Transcribe the full listing word for word, leaving nothing out.
[INFORMATION SUPPLIED Boundary: Start]
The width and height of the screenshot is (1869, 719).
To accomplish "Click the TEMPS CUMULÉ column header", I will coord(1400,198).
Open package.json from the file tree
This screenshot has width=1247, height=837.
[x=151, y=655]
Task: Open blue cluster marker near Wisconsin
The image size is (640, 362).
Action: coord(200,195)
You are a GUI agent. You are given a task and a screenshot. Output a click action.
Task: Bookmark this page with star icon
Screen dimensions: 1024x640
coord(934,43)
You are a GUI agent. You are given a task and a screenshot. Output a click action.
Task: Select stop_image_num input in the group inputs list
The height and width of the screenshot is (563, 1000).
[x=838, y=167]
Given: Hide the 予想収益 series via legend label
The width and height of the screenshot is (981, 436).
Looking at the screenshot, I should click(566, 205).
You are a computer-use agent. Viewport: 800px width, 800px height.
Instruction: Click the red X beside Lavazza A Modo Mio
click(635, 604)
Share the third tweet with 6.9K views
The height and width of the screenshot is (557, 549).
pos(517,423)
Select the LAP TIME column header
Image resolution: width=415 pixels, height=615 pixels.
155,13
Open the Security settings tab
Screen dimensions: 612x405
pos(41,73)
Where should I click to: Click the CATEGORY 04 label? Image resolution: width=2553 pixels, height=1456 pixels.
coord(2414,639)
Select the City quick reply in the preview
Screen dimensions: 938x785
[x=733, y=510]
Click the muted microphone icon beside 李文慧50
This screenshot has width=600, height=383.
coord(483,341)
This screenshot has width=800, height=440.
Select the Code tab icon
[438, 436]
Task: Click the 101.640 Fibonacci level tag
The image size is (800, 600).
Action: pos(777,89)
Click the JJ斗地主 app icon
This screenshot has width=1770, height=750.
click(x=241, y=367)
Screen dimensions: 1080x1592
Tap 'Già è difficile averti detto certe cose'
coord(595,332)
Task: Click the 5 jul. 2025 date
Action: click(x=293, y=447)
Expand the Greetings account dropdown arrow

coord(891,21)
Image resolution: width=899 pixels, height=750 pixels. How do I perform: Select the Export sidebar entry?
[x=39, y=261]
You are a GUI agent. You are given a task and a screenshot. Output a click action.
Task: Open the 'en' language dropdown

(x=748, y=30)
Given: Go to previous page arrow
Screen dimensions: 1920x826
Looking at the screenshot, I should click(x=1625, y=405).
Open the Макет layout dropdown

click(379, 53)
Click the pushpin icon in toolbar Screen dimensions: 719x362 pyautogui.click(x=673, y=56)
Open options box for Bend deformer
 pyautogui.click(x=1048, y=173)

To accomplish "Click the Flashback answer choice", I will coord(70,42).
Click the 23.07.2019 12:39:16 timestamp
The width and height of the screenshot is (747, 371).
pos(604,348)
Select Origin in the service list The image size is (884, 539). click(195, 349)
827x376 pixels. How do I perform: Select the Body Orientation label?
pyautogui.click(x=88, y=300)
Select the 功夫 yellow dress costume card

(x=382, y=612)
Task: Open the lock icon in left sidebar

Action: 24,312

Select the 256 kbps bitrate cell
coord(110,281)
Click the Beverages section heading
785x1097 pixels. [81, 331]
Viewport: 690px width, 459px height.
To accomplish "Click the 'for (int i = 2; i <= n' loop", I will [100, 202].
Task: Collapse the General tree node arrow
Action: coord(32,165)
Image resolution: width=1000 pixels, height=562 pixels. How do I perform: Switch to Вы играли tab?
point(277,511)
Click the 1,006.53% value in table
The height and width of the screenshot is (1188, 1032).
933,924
[INFORMATION SUPPLIED Boundary: End]
RESPONSE BOX —
The width and height of the screenshot is (1869, 719).
To accomplish "Click the TEMPS CUMULÉ column header", I will coord(1400,198).
Open package.json from the file tree
This screenshot has width=1247, height=837.
[x=151, y=655]
Task: Open blue cluster marker near Wisconsin
The image size is (640, 362).
Action: coord(200,195)
You are a GUI agent. You are given a task and a screenshot. Output a click action.
Task: Bookmark this page with star icon
Screen dimensions: 1024x640
coord(934,43)
You are a GUI agent. You are given a task and a screenshot. Output a click action.
Task: Select stop_image_num input in the group inputs list
The height and width of the screenshot is (563, 1000).
[x=838, y=167]
Given: Hide the 予想収益 series via legend label
The width and height of the screenshot is (981, 436).
Looking at the screenshot, I should click(566, 205).
You are a computer-use agent. Viewport: 800px width, 800px height.
Instruction: Click the red X beside Lavazza A Modo Mio
click(635, 604)
Share the third tweet with 6.9K views
The height and width of the screenshot is (557, 549).
pos(517,423)
Select the LAP TIME column header
Image resolution: width=415 pixels, height=615 pixels.
155,13
Open the Security settings tab
Screen dimensions: 612x405
pos(41,73)
Where should I click to: Click the CATEGORY 04 label? Image resolution: width=2553 pixels, height=1456 pixels.
coord(2414,639)
Select the City quick reply in the preview
Screen dimensions: 938x785
[x=733, y=510]
Click the muted microphone icon beside 李文慧50
This screenshot has width=600, height=383.
coord(483,341)
This screenshot has width=800, height=440.
Select the Code tab icon
[438, 436]
Task: Click the 101.640 Fibonacci level tag
The image size is (800, 600).
Action: pos(777,89)
Click the JJ斗地主 app icon
This screenshot has width=1770, height=750.
click(x=241, y=367)
Screen dimensions: 1080x1592
Tap 'Già è difficile averti detto certe cose'
coord(595,332)
Task: Click the 5 jul. 2025 date
Action: click(x=293, y=447)
Expand the Greetings account dropdown arrow

coord(891,21)
Image resolution: width=899 pixels, height=750 pixels. How do I perform: Select the Export sidebar entry?
[x=39, y=261]
You are a GUI agent. You are given a task and a screenshot. Output a click action.
Task: Open the 'en' language dropdown

(x=748, y=30)
Given: Go to previous page arrow
Screen dimensions: 1920x826
Looking at the screenshot, I should click(x=1625, y=405).
Open the Макет layout dropdown

click(379, 53)
Click the pushpin icon in toolbar Screen dimensions: 719x362 pyautogui.click(x=673, y=56)
Open options box for Bend deformer
 pyautogui.click(x=1048, y=173)

To accomplish "Click the Flashback answer choice", I will coord(70,42).
Click the 23.07.2019 12:39:16 timestamp
The width and height of the screenshot is (747, 371).
pos(604,348)
Select Origin in the service list The image size is (884, 539). click(195, 349)
827x376 pixels. How do I perform: Select the Body Orientation label?
pyautogui.click(x=88, y=300)
Select the 功夫 yellow dress costume card

(x=382, y=612)
Task: Open the lock icon in left sidebar

Action: 24,312

Select the 256 kbps bitrate cell
coord(110,281)
Click the Beverages section heading
785x1097 pixels. [81, 331]
Viewport: 690px width, 459px height.
To accomplish "Click the 'for (int i = 2; i <= n' loop", I will [100, 202].
Task: Collapse the General tree node arrow
Action: coord(32,165)
Image resolution: width=1000 pixels, height=562 pixels. How do I perform: Switch to Вы играли tab?
point(277,511)
Click the 1,006.53% value in table
The height and width of the screenshot is (1188, 1032).
933,924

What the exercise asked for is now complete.